Excerpt provided:
COMMONWEALTH OF MASSACHUSETTS APPEALS COURT
Feb 20, 2015
13-P-160 (Mass. App. Ct. Feb. 20, 2015)

Opinion

13-P-160

02-20-2015

COMMONWEALTH v. JOSEPH OMAR BRAY.


NOTICE: Summary decisions issued by the Appeals Court pursuant to its rule 1:28, as amended by 73 Mass. App. Ct. 1001 (2009), are primarily directed to the parties and, therefore, may not fully address the facts of the case or the panel's decisional rationale. Moreover, such decisions are not circulated to the entire court and, therefore, represent only the views of the panel that decided the case. A summary decision pursuant to rule 1:28 issued after February 25, 2008, may be cited for its persuasive value but, because of the limitations noted above, not as binding precedent. See Chace v. Curran, 71 Mass. App. Ct. 258, 260 n.4 (2008).

MEMORANDUM AND ORDER PURSUANT TO RULE 1:28

After a jury trial, the pro se defendant, Joseph Omar Bray, was acquitted of several firearms offenses, but was convicted of assault and battery on a police officer. Now represented by counsel, he appeals from his conviction contending that the judge failed to conduct a proper colloquy to determine if he voluntarily and intelligently waived his right to counsel. We reverse.

Discussion. "The right to counsel is a fundamental constitutional right." Commonwealth v. Johnson, 80 Mass. App. Ct. 505, 509 (2011), citing Commonwealth v. Means, 454 Mass. 81, 88 (2009). This right can be waived where a request to proceed pro se is made unequivocally prior to trial, and the right is waived knowingly and intelligently. Commonwealth v. Mott, 2 Mass. App. Ct. 47, 51 (1974). Commonwealth v. Mullen, 72 Mass. App. Ct. 136, 140 (2008). The court's assessment of whether waiver is knowing and intelligent focuses on the "defendant's subjective understanding of his decision and its consequences." Commonwealth v. Barnes, 399 Mass. 385, 391 (1987). There are no prescribed questions a judge must pose to demonstrate effective waiver. Commonwealth v. Martin, 425 Mass. 718, 719-720 (1997). Rather, the record must reflect that the judge ensured that the defendant understood "the magnitude of the undertaking and the disadvantages of self-representation, and that the defendant ha[d] an appreciation of the seriousness of the charges and penalties." Johnson, supra at 510. Commonwealth v. Clemens, 77 Mass. App. Ct. 232, 241-242 (2010).

Record set:
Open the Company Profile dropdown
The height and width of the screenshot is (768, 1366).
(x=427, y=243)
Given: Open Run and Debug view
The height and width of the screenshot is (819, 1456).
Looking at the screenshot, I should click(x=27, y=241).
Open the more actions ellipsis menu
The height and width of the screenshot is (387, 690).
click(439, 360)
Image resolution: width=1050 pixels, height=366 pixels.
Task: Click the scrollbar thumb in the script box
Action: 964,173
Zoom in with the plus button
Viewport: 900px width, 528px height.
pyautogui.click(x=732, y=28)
* * *
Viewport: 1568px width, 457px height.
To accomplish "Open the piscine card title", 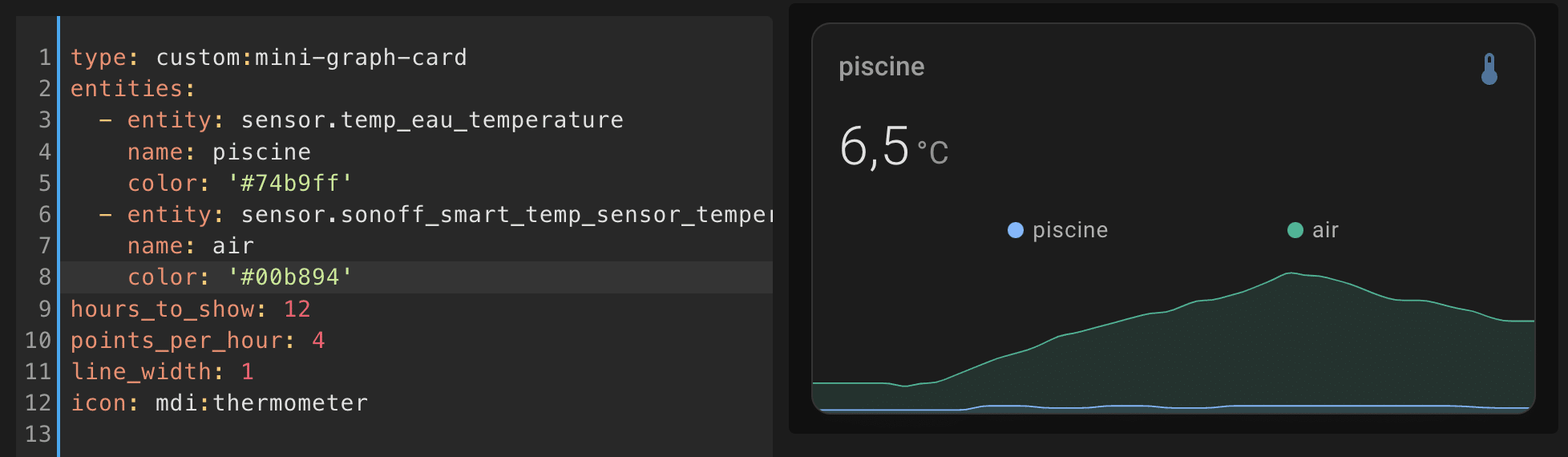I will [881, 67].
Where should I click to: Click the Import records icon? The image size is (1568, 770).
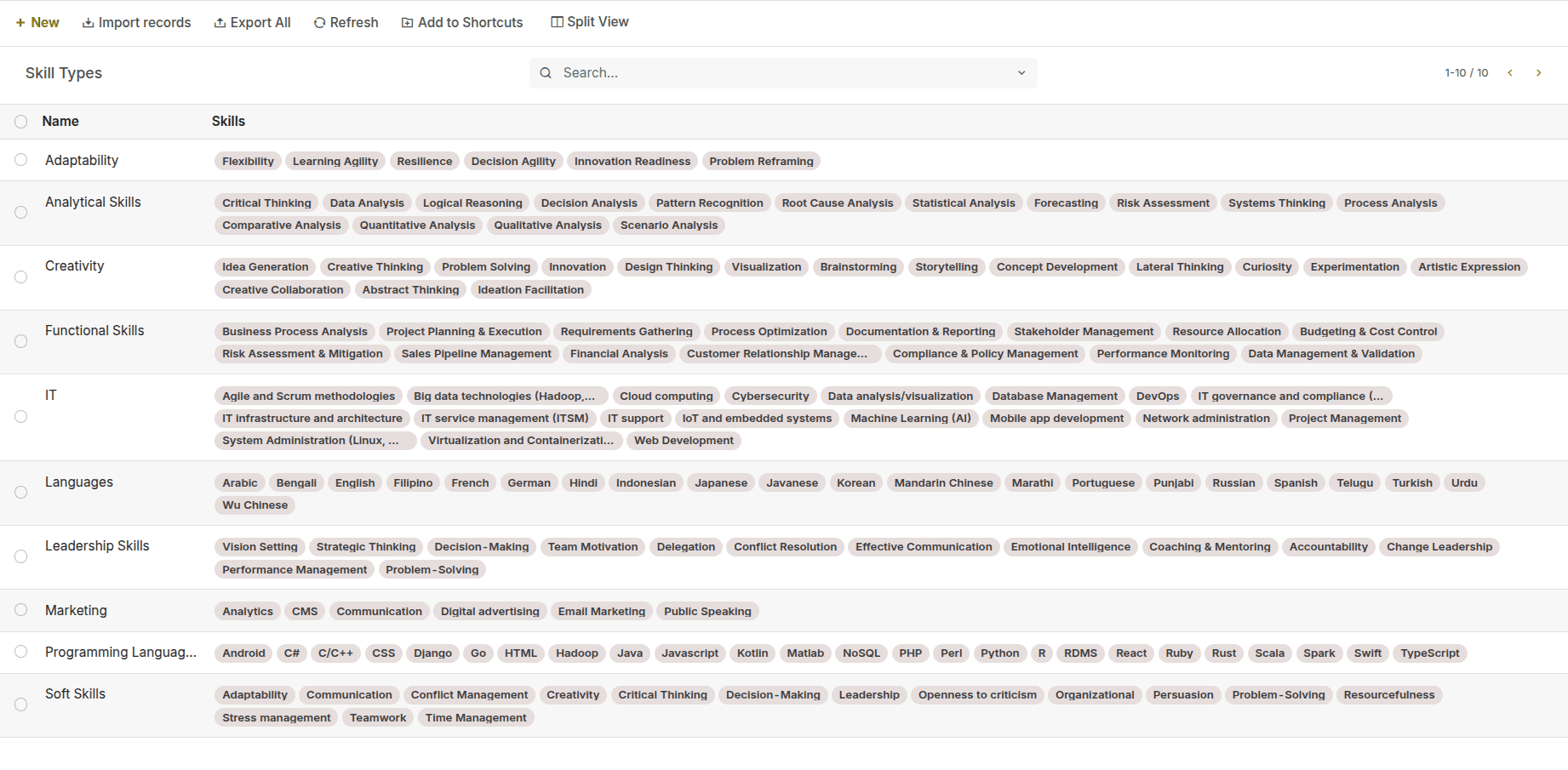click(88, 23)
...
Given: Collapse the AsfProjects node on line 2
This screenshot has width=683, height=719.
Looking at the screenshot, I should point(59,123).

Task goal: Copy the Appeals Court opinion in Commonwealth v. Bray word for word, from its first line to its last.

Solution for this task:
COMMONWEALTH OF MASSACHUSETTS APPEALS COURT
Feb 20, 2015
13-P-160 (Mass. App. Ct. Feb. 20, 2015)

Opinion

13-P-160

02-20-2015

COMMONWEALTH v. JOSEPH OMAR BRAY.


NOTICE: Summary decisions issued by the Appeals Court pursuant to its rule 1:28, as amended by 73 Mass. App. Ct. 1001 (2009), are primarily directed to the parties and, therefore, may not fully address the facts of the case or the panel's decisional rationale. Moreover, such decisions are not circulated to the entire court and, therefore, represent only the views of the panel that decided the case. A summary decision pursuant to rule 1:28 issued after February 25, 2008, may be cited for its persuasive value but, because of the limitations noted above, not as binding precedent. See Chace v. Curran, 71 Mass. App. Ct. 258, 260 n.4 (2008).

MEMORANDUM AND ORDER PURSUANT TO RULE 1:28

After a jury trial, the pro se defendant, Joseph Omar Bray, was acquitted of several firearms offenses, but was convicted of assault and battery on a police officer. Now represented by counsel, he appeals from his conviction contending that the judge failed to conduct a proper colloquy to determine if he voluntarily and intelligently waived his right to counsel. We reverse.

Discussion. "The right to counsel is a fundamental constitutional right." Commonwealth v. Johnson, 80 Mass. App. Ct. 505, 509 (2011), citing Commonwealth v. Means, 454 Mass. 81, 88 (2009). This right can be waived where a request to proceed pro se is made unequivocally prior to trial, and the right is waived knowingly and intelligently. Commonwealth v. Mott, 2 Mass. App. Ct. 47, 51 (1974). Commonwealth v. Mullen, 72 Mass. App. Ct. 136, 140 (2008). The court's assessment of whether waiver is knowing and intelligent focuses on the "defendant's subjective understanding of his decision and its consequences." Commonwealth v. Barnes, 399 Mass. 385, 391 (1987). There are no prescribed questions a judge must pose to demonstrate effective waiver. Commonwealth v. Martin, 425 Mass. 718, 719-720 (1997). Rather, the record must reflect that the judge ensured that the defendant understood "the magnitude of the undertaking and the disadvantages of self-representation, and that the defendant ha[d] an appreciation of the seriousness of the charges and penalties." Johnson, supra at 510. Commonwealth v. Clemens, 77 Mass. App. Ct. 232, 241-242 (2010).